POLLUTION CASE BACKLOG: Tim Wheeler of the Sun reports that a backlog of nearly 300 pollution violation cases in the state are awaiting prosecution.
FERTILIZER REGS: Feeling the heat from farmers and environmentalists alike, the O’Malley administration has put on hold new rules on how and when farmers can fertilizer their fields and will first meet with critics, including municipal officials, blogs the Sun’s Tim Wheeler.
UM SPORTS: Columnist Marta Mossburg, writing in the Frederick News Post, takes the University of Maryland to task for not being honest about the reasons that nine athletic programs are being cut.
MERGER HEARING: A couple of groups in the Baltimore region that believe they stand to benefit expressed support for Constellation Energy Group’s plan to sell itself to Chicago-based Exelon Corp. at a public hearing yesterday in Bel Air, Hanah Cho reports for the Sun.
HURRICANE COST: Maryland suffered $41 million in damage from the 2011 hurricane season, which ends today, Jennifer Shutt of the Salisbury Daily Times reports.
ROSEN PROFILE: Nayana Davis of Patch.com does a quick profile of Wendy Rosen, the Cockeysville businesswoman who hopes to win the Democratic primary and challenge U.S. Rep. Andy Harris in the general.
WOOING CHAFEE: Reports out of Rhode Island indicate that as head of the Democratic Governors Association, Gov. O’Malley has been trying to woo Gov. Lincoln Chafee, an independent and former Republican U.S. senator, to join the Democratic fold, blogs the Post’s John Wagner.
JOHNSON SENTENCE: Community activists in Prince George’s County agree with prosecutors that former County Exec Jack Johnson should get a long prison term, writes Daniel Leaderman for the Gazette.
MO CO OKS PETITION CHALLENGE: Montgomery legislators yesterday authorized the county to proceed with plans to challenge a petition that could lead to the repeal of a recently enacted law scaling back the collective bargaining rights of the county’s police union, blogs the Post’s Victor Zapana.

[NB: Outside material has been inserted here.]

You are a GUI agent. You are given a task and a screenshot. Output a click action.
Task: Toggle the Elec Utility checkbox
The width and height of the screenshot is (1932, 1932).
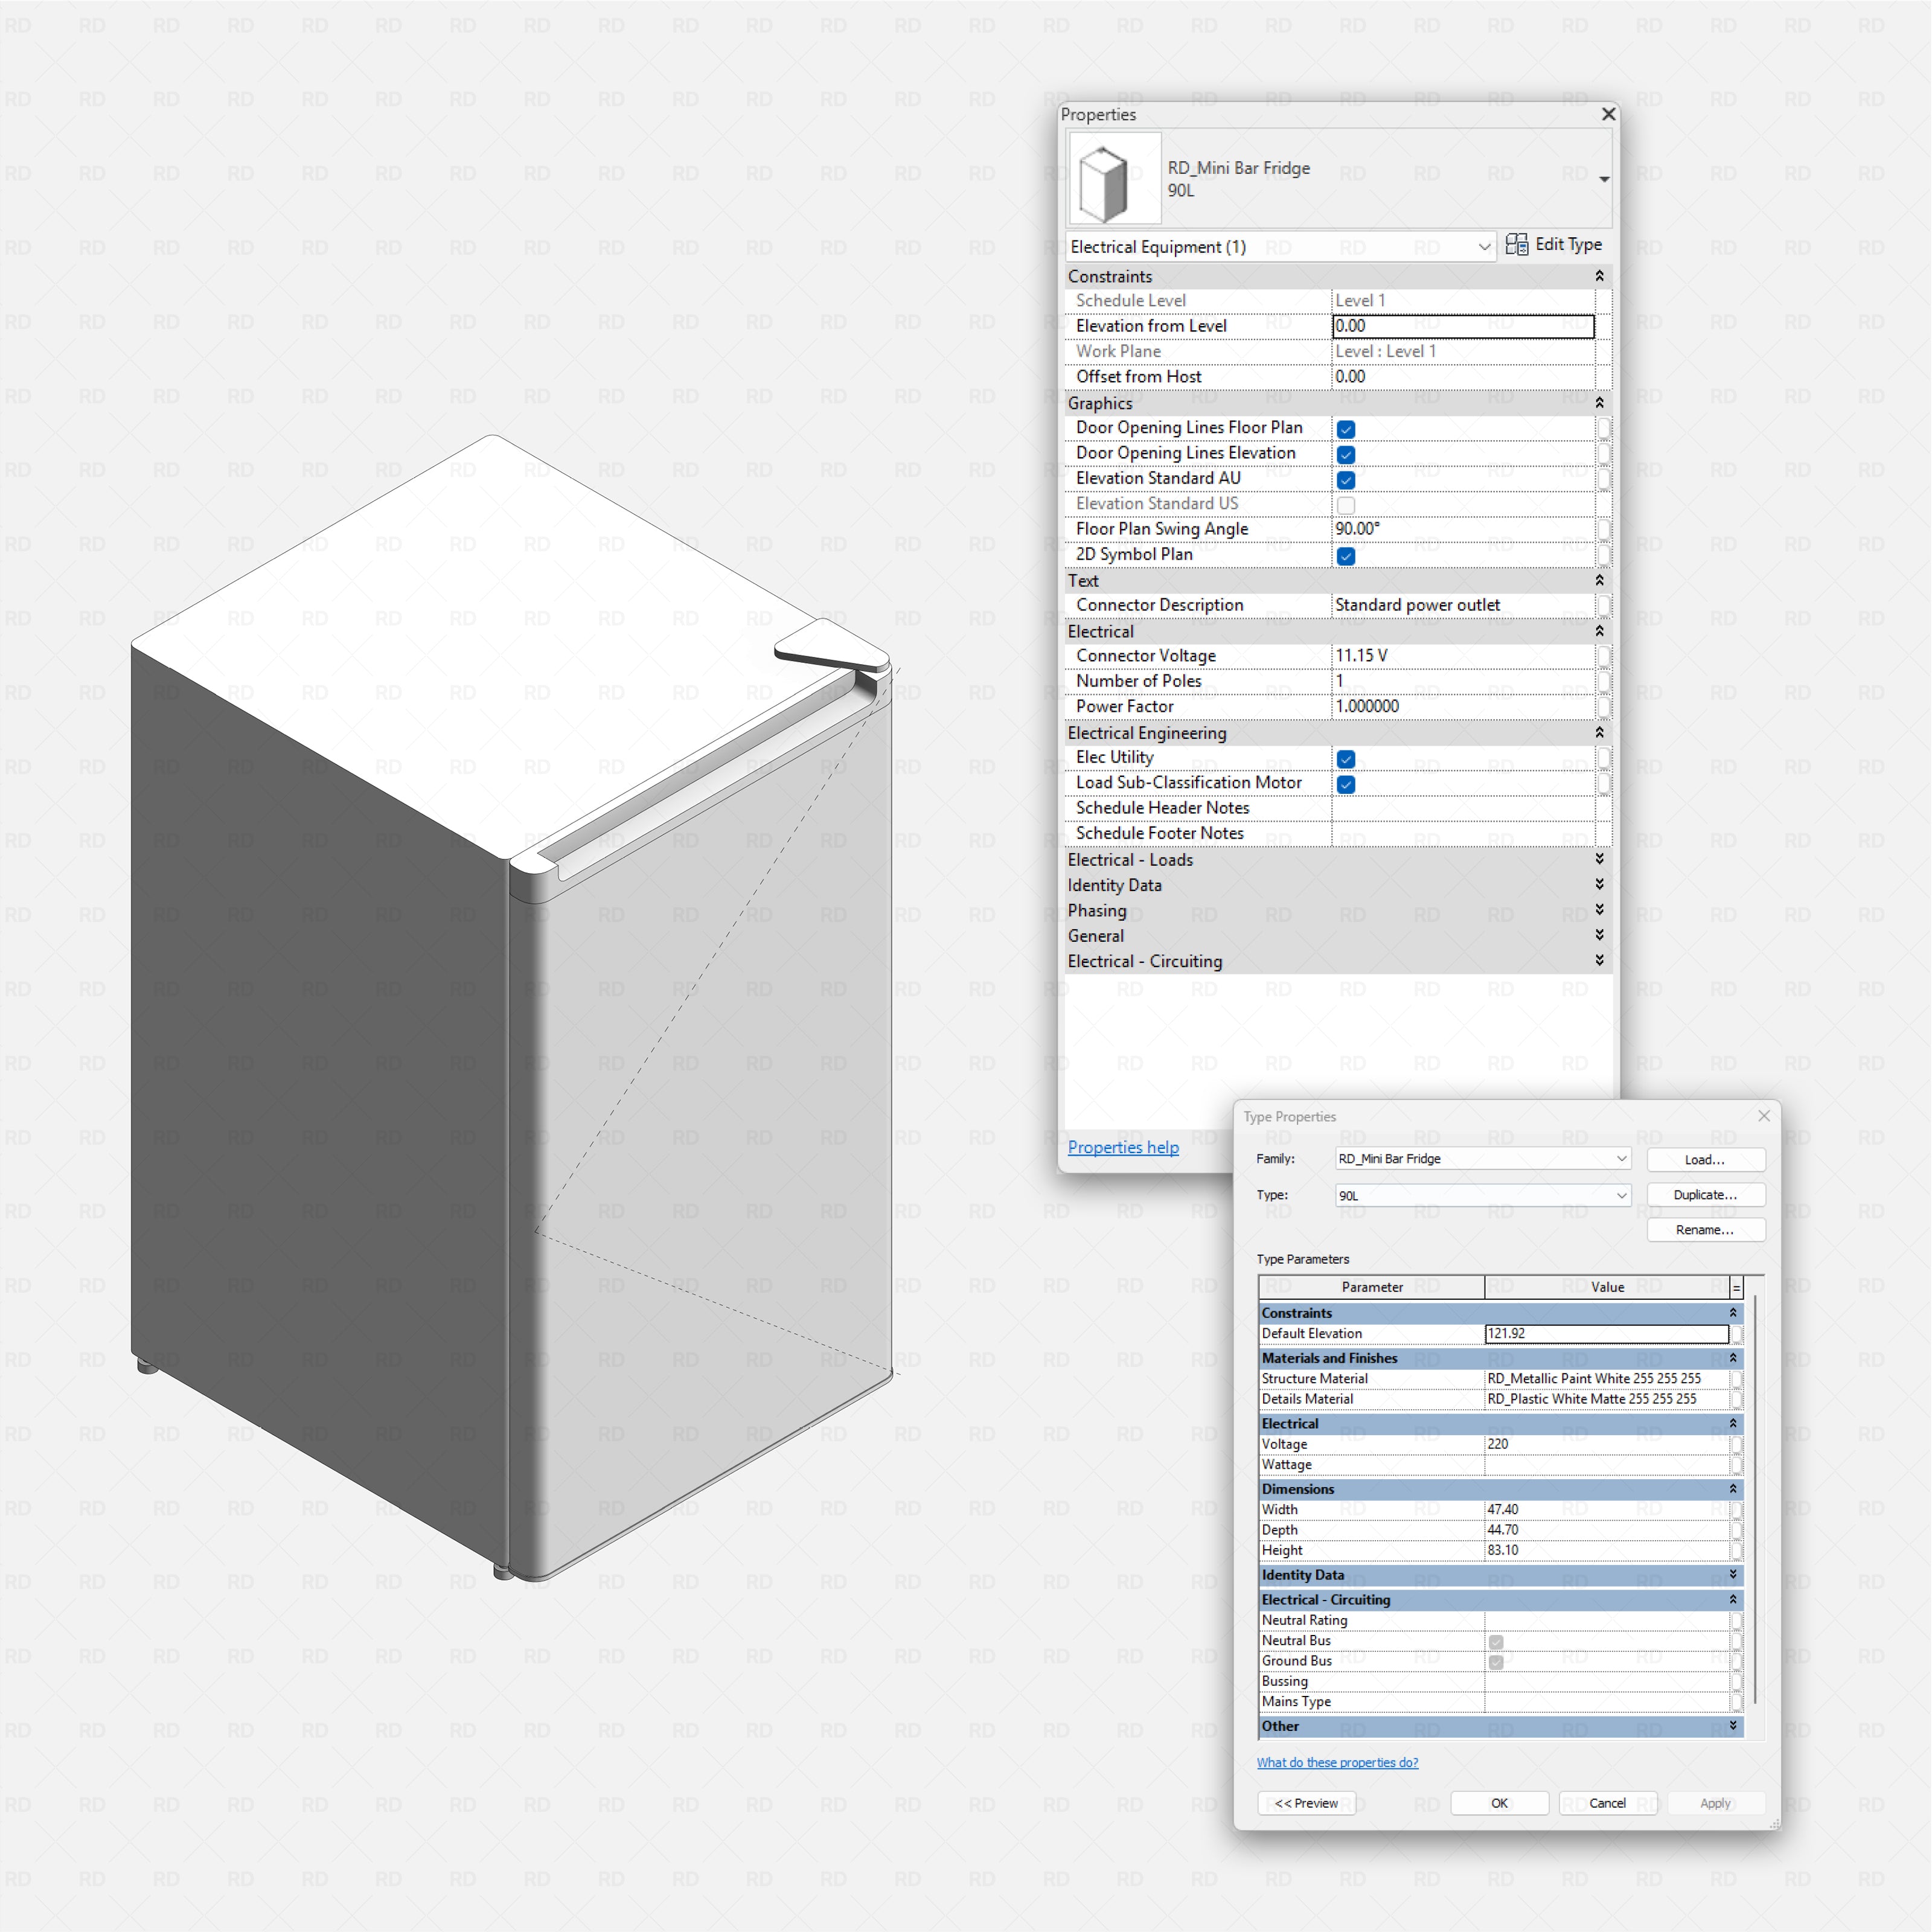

BERNSTEIN PRAISED: Speaking at a forum on witness intimidation, U.S. Rep. Elijah Cummings offered praise of new Baltimore State’s Attorney Gregg Bernstein and urged law enforcement leaders to be vigilant in protecting witnesses and victims of crime, blogs Justin Fenton for the Sun.
JONES’S FUTURE: Eric Hartley of the Annapolis Capital profiles Anne Arundel County Councilman Daryl Jones, surrounded by friends and supporters as he is sentenced to jail for failing to file taxes for five years.
The Sun editorial board is urging Jones, who is heading to jail for five months for failing to file taxes, to resign his seat.
FREDERICK ILLEGAL IMMIGRANTS: Members of the Frederick County Human Relations Commission say they want to make sure racial profiling does not become an issue as county commissioners make tentative plans to deter illegal immigration, Cara Anthony reports for the Frederick News-Post.
HOLIDAYS LOST: Bethany Rodgers of the News-Post reports that Frederick County employees lost three of their 13 holidays but picked up a vacation day after commissioners passed an array of changes yesterday to their personnel rules.
OUTSOURCING: Frederick County will venture into the market for auditors, commissioners decided yesterday as they move ahead with their look at outsourcing government services, Bethany Rodgers writes for the News-Post.
BIZ PAC: An angry Elkton businessman has formed a PAC to take action against what he sees as a growing anti-business environment in Cecil County, Cheryl Mattix reports for the Cecil Whig.